Biotensegrity is a structural system that maintains stability by distributing mechanical forces through components that interact in just one of two different ways – attraction (tension) or repulsion (compression). Such simplicity is due to some basic laws of physics, and because it is energetically efficient is likely to have developed throughout evolution to produce biological organisms of great complexity. Tensegrity systems eliminate the need for bulky elements, and are lightweight structures with a high resiliency that depends on the integration of every part. It seems to be pervasive in biology and is described in the human body through molecules, cells, the extra-cellular matrix, vascular system and entire musculo-skeletal-fascial system. (Graham Scarr C.Biol, MSB, DO)
With 30 years research of biotensegrity, Tom Flemons attempts to reverse engineer evolution. The method was to build from geometry (nature of structure) towards gross vertebrate anatomy (structure of nature).

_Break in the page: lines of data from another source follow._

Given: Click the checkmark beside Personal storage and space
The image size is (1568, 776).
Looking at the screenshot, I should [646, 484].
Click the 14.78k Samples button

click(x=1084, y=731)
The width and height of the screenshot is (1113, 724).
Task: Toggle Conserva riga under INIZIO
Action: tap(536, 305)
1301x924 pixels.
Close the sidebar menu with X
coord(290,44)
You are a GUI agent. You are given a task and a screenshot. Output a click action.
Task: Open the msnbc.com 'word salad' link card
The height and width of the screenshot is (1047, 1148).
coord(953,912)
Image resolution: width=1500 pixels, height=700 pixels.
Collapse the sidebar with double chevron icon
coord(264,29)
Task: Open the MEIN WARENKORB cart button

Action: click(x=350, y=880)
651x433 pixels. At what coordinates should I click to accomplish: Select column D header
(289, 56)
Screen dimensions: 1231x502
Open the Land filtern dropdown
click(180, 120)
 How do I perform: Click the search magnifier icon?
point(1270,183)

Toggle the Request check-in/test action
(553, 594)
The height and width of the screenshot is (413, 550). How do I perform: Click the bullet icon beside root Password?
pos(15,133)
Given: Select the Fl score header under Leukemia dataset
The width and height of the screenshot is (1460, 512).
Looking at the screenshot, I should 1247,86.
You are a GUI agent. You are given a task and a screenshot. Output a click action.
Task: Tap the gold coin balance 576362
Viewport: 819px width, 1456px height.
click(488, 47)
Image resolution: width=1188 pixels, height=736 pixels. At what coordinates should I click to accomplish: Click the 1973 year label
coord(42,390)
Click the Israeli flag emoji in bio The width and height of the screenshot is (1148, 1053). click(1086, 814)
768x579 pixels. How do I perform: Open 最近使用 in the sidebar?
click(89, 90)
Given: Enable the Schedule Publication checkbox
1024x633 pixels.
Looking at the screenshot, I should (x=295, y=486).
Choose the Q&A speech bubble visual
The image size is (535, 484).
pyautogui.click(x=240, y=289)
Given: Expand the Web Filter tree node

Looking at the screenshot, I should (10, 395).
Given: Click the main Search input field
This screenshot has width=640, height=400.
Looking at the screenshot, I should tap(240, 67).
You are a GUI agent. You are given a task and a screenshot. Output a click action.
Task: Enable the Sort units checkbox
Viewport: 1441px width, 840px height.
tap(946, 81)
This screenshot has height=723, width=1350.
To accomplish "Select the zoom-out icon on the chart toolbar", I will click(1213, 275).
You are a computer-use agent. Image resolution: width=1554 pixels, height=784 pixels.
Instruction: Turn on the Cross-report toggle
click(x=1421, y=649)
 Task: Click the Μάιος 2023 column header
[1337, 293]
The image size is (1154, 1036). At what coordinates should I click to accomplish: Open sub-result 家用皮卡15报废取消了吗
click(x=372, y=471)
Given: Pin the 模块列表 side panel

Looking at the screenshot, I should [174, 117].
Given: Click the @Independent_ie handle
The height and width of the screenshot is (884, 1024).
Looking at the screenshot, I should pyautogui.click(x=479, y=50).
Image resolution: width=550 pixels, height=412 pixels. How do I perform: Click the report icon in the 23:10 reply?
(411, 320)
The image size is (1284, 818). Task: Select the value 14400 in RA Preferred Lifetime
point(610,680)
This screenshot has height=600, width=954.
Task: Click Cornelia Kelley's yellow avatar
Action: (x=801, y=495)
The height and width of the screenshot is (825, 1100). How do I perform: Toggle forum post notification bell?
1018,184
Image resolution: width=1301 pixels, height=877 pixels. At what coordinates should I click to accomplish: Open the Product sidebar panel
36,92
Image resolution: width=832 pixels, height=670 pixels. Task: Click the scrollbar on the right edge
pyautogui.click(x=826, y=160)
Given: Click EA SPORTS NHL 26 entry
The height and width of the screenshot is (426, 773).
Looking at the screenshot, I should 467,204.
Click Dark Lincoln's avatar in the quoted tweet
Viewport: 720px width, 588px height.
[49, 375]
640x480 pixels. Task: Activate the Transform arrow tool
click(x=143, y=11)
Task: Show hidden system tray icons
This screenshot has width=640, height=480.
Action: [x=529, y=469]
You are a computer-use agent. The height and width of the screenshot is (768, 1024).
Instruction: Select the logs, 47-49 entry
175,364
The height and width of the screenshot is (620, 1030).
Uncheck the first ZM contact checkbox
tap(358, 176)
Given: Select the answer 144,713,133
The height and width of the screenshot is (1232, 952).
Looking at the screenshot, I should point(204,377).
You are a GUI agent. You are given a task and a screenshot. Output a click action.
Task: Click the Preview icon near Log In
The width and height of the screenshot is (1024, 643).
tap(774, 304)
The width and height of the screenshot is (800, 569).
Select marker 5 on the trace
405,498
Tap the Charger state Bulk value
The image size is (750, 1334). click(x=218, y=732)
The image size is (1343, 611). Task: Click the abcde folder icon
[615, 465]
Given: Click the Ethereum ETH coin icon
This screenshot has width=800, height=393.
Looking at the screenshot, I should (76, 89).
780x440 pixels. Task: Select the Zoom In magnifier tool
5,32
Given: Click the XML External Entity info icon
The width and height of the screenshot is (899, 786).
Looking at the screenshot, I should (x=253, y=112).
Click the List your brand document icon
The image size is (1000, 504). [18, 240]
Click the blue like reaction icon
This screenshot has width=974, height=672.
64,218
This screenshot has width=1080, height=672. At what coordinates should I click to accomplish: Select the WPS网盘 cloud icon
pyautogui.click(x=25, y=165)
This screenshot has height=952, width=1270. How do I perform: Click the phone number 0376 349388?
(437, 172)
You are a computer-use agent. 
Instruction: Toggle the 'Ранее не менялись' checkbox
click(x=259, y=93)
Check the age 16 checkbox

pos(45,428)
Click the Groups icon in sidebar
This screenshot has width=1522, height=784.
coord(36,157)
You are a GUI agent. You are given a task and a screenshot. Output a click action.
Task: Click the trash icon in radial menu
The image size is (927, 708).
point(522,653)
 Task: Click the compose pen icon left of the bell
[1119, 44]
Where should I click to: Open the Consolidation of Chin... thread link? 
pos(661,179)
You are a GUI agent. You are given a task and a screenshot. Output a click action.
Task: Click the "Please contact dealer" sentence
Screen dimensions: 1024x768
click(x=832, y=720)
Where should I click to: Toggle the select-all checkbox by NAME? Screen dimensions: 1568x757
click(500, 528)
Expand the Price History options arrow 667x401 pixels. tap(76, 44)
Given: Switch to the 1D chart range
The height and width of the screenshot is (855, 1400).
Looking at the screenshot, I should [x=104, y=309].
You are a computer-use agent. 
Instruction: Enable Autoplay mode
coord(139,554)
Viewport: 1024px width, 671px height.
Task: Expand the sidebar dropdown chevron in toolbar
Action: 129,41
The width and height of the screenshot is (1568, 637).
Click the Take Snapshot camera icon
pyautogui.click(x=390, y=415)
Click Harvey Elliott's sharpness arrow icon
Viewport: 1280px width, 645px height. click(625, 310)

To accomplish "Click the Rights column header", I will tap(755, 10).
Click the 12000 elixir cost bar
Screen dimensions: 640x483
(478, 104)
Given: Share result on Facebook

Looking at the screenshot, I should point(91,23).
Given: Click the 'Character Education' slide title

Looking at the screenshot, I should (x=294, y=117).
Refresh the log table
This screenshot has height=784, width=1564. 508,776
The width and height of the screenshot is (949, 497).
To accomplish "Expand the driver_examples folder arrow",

Tensegrity can adapt and change their form, project like “ Alloplastic Architecture “ from Behnaz Farahi is using it desire to engage with the psychological benefits of an environment that can respond to and therefore empathize with – human emotions through its capacity to adapt physically to the user. As such, the environment can be seen to overcome shock or conditions of alienation by accommodating the user.
Central to this approach is the notion that for this process to happen most effectively there should be a common logic of behavior shared by both user and the environment. One response to this could be through the use of tensegrity structures designed to operation an alloplastic fashion, and a pilot study has already been undertaken exploring the possibilities of this logic of construction.
As an upgrade of human body to enhance the interaction between the environment and interior body, wearable prosthesis is the best choice. Joseph Malloch and Ian Hattwick from McGill University’s Input Devices and Music Interaction Lab (IDMIL) in Canada have designed a family of prosthetic musical instruments, including an external spine and a touch-sensitive rib cage, that create music in response to body gestures.
“The goal of the project was to develop instruments that are visually striking, utilize advanced sensing technologies, and are rugged enough for extensive use in performance,” explained Malloch and Hattwick.
Considering any wearable structure must be portable and flexible. We recognise that evolution selects for structural adaptations which are maximally efficient. Tensegrity structures, which combine flexibility, resilience, strength, with minimal energy and material requirements, are optimum solutions to these demands. What will happen if human beings have an exoskeleton which can physically augment their sensing and magnify their physical performance? If they wear such a device what impact will it have on communicating with others? How do we code the behaviour of a wearable biotensegrity exoskeleton? We will see the answer in next few months with the development of the Polymelia project. Watch this space!